Having declared it too stupid to live, I suppose I should explain myself.
First, I am referring to that portion of the publishing industry that produces novels and non-fiction works intended for the mass audience. I am more specifically referring to books that consist primarly of text - in other words, NOT the lavish coffee-table color jobs, but just ordinary books.
A hard-bound book costs only about two dollars to mass-produce, even in modest quantity, yet such a book sells for $25 to $30 or more. Worse, it usually takes 18 months to get the bloody thing to market. Not the time to write it, this is the time after it's written!
Book publishing is a marketing game and a venture-capital game. Today, the cost of bringing a book to market is about as close to zero as one can expect. Desktop publishing software combined with fulfillment services offered by Amazon and others have made it trivially simple to cause a book to be available to potential buyers.
The trick - and the expense - is in making those potential buyers aware of the book. For this you need a marketing plan and a marketing budget. You will need to find and carry out ways of promoting the book - advertisements, reviews, author tours, etc. Yet this is the one area where traditional publishing houses do almost nothing for new authors. At best you get a wee bit of help setting up an author tour, but real cash expenditures? Sorry, no budget for that.
What do they do with the $20-plus of gross profit they make on a book? It certainly doens't wind up in the author's pocket.
What's needed is a separate and independent venture-capital backed model for book promotion. A group of interested investors pools enough money to do a good job of advertising and otherwise promoting the book (or a group of books). The proceeds from book sales are used to repay both the investors and the author, according to terms agreed to by them.

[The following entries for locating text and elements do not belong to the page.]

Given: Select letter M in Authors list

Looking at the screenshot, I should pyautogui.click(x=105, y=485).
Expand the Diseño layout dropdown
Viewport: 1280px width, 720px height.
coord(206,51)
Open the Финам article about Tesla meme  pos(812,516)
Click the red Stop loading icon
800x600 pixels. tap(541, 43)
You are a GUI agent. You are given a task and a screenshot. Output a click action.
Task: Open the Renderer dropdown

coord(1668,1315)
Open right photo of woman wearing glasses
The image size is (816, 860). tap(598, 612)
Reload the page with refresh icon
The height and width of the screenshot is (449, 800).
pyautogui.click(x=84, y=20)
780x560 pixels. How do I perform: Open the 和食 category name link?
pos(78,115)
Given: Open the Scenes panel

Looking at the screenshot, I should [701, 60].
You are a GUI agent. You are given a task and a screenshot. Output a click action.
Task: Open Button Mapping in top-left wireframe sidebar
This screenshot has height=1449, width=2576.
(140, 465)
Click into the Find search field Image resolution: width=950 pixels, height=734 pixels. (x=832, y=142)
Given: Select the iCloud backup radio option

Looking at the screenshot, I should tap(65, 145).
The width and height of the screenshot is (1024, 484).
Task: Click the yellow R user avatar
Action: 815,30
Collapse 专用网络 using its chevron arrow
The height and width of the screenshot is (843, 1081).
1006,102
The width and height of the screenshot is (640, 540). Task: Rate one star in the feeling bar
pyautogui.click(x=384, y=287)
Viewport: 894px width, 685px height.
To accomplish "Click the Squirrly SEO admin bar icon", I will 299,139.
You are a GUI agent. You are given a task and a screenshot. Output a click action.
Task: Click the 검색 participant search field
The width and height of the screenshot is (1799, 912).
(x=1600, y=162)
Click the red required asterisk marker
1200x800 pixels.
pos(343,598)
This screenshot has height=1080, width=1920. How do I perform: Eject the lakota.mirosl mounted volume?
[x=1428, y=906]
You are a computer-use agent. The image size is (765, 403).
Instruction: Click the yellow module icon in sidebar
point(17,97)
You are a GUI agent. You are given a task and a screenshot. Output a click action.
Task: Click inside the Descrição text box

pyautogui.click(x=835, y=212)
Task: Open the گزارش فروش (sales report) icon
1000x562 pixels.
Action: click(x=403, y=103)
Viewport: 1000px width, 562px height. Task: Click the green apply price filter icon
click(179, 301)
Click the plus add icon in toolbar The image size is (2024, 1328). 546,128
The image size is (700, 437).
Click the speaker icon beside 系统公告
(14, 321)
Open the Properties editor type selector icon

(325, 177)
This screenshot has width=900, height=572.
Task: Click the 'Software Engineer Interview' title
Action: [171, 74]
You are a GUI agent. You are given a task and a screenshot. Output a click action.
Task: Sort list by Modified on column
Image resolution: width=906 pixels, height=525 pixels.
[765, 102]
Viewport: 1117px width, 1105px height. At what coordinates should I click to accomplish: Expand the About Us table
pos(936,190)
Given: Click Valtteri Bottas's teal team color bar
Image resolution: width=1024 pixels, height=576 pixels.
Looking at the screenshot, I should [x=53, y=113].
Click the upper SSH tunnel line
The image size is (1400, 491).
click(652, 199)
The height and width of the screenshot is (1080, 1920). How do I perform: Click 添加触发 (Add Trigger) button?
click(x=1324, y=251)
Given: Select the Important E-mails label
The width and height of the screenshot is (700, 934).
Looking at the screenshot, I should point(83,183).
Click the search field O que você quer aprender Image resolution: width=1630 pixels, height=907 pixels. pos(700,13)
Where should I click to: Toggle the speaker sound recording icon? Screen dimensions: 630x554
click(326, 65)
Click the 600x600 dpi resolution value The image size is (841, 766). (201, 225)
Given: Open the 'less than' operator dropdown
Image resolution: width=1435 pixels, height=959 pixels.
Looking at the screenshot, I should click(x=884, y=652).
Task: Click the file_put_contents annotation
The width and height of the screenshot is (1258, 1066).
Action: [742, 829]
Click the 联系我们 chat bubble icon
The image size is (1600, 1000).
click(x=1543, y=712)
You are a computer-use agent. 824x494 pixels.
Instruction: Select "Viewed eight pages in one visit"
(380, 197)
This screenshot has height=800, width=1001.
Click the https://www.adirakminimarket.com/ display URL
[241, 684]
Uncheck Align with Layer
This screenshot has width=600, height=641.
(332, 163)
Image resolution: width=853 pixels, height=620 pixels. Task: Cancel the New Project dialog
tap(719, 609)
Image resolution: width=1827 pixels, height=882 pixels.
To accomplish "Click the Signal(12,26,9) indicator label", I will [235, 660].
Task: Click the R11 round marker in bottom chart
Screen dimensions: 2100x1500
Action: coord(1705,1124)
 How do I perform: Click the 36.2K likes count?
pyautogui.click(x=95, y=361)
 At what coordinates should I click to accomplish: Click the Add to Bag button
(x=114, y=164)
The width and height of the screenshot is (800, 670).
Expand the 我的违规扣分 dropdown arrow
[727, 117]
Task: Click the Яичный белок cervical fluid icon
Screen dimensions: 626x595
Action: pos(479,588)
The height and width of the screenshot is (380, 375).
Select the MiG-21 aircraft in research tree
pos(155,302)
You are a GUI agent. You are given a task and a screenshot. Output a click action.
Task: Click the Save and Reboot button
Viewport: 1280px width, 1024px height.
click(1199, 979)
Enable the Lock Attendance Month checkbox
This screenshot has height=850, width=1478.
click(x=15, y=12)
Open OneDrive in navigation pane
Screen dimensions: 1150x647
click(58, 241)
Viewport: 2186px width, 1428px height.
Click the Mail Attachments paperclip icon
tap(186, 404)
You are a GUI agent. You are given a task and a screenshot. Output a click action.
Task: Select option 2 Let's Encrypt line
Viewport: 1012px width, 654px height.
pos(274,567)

I think a model wherein the investors back a package of books, from several authors, and perhaps targeting different market segments and genres, would make the most sense. This spreads the risk around a bit. Thoughtful investor groups will develop consistent plans and models for promotion, and eventually even brand themselves. Thus, eventually a new sort of "publisher" will evolve, but this time a properly disintermediated one, able to sustain a business model going forward, instead of taking eighteen months to publish and then abandon a book.